SELECTION:
* start *
Upper Left Coast

Thoughts on politics, faith, sports and other random topics from a red state sympathizer in indigo-blue Portland, Oregon.

Thursday, August 11, 2005

Cindy Sheehan's grief

Cindy Sheehan, as probably everyone in the world knows, is a Vacaville, California woman who lost her son Casey in the Iraq War 16 months ago. The grief she continues to endure is understood only by those other 1,800 families across the country who have faced similar losses in the Iraqi conflict, and I make no claim to understanding the depth of that grief.

Mrs. Sheehan has turned her grief into a cause, which has become the latest cause célèbre: sitting outside the president's Texas ranch until he meets with her and, apparently, gives her the answers she wants (not the answers he's already given) about the Iraq war. Like everything political these days, it has launched plenty of venom (scroll down to read the vile letters Michelle Malkin has received, if you can stomach the language) from left to right, and back again.
* end *
PROVIDED RECORDS:
* start *
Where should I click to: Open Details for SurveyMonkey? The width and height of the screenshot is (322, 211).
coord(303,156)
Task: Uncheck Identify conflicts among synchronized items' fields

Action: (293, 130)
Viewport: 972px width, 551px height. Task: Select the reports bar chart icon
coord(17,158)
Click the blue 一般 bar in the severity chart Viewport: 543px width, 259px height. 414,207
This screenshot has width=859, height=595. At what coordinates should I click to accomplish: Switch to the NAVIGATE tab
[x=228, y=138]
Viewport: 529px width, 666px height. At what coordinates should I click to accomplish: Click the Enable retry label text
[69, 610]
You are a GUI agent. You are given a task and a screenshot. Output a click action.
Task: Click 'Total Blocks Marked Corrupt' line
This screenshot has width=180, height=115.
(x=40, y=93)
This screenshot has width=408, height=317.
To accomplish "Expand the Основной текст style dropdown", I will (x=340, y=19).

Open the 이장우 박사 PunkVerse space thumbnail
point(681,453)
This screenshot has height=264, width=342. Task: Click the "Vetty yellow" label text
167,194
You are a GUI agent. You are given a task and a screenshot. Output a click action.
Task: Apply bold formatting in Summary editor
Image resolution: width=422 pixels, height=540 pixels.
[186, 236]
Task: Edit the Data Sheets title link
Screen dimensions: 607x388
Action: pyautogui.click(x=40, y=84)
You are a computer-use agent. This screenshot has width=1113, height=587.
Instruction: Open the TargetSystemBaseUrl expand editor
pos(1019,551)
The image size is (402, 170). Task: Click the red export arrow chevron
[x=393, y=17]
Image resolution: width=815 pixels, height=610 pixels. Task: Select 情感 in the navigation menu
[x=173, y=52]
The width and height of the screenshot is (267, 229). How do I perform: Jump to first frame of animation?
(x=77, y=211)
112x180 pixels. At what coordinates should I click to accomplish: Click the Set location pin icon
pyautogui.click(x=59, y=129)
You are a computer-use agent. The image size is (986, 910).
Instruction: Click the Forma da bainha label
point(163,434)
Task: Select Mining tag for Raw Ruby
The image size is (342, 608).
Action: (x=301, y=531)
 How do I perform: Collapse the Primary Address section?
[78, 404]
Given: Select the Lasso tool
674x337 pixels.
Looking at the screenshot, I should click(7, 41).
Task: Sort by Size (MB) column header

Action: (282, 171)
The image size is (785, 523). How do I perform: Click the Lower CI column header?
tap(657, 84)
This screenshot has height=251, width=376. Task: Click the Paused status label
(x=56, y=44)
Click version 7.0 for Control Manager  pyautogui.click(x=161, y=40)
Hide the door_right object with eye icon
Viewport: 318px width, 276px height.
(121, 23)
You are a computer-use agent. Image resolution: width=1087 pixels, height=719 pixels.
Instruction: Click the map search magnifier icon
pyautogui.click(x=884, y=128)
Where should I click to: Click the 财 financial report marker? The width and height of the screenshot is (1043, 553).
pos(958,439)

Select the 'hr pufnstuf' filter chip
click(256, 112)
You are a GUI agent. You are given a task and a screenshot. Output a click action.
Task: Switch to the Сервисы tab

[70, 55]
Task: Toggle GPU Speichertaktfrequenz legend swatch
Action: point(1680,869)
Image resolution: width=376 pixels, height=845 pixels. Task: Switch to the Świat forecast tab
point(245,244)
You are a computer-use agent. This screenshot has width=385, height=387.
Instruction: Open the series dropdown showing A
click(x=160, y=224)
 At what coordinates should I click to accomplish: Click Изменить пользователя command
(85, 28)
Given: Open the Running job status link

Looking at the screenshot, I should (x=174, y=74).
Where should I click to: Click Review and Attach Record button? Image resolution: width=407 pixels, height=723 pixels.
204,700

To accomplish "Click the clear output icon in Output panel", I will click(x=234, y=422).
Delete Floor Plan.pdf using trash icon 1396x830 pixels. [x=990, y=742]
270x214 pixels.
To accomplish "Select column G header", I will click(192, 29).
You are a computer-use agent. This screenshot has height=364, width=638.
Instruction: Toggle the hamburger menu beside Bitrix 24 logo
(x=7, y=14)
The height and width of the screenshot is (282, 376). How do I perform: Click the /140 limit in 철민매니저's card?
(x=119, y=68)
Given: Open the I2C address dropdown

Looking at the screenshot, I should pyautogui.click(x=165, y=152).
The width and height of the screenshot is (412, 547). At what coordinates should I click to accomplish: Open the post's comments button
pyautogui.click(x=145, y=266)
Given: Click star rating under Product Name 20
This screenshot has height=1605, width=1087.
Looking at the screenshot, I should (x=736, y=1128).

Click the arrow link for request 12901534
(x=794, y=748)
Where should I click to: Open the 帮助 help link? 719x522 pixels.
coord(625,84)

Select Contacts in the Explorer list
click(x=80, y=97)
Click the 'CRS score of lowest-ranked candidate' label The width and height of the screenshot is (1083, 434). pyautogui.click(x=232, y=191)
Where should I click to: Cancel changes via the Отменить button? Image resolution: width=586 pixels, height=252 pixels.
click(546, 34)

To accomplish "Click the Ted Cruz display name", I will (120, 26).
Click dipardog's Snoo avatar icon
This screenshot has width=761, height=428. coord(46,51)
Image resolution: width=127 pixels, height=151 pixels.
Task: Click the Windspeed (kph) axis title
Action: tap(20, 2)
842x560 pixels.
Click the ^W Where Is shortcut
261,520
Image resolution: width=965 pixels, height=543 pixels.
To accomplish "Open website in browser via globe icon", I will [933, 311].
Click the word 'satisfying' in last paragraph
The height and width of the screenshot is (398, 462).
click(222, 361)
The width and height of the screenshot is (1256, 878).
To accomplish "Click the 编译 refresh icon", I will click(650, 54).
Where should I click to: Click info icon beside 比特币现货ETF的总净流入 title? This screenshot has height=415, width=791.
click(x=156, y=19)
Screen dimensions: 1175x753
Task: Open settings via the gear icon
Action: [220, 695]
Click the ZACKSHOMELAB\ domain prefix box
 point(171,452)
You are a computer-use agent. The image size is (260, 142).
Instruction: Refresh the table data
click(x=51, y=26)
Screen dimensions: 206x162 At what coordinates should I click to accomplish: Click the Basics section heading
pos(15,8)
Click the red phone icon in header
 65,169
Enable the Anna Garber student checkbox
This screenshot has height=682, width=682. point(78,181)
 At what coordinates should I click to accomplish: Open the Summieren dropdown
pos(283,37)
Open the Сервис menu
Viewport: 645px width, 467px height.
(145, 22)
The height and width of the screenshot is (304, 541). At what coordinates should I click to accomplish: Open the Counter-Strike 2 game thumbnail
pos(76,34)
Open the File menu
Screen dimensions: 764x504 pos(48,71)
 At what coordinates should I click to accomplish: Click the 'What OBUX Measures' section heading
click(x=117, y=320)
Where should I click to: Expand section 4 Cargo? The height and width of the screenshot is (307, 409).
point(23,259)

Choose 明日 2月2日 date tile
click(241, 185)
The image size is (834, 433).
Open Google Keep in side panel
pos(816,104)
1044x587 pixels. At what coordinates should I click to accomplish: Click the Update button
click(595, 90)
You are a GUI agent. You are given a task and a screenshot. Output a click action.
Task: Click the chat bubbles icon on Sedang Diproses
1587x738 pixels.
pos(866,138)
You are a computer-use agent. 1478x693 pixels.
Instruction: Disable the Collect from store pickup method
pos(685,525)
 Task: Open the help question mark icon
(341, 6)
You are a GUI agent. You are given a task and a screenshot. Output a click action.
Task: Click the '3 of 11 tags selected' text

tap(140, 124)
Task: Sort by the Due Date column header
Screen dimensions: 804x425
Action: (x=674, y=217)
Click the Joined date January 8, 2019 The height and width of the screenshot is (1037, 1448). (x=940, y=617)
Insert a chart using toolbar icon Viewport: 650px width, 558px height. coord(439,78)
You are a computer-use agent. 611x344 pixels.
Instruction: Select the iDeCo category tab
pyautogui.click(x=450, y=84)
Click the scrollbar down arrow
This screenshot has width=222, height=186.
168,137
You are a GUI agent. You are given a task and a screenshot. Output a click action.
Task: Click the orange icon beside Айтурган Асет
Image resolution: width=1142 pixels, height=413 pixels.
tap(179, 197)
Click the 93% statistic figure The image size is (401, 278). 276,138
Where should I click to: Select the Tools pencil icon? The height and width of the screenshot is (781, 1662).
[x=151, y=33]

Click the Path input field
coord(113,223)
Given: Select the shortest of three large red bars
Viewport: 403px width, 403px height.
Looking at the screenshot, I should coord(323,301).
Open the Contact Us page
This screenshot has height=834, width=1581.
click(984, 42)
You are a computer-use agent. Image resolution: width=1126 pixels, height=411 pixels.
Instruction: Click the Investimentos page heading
* end *
GOAL OF THE EXERCISE:
Answer these questions about the blog post on Cindy Sheehan's grief:
(a) According to the blog's header, what city is the writer in?
(b) What California town is Cindy Sheehan from?
(c) Where is she sitting until the president meets with her?

EXERCISE ANSWER:
(a) Portland, Oregon
(b) Vacaville
(c) Outside the president's Texas ranch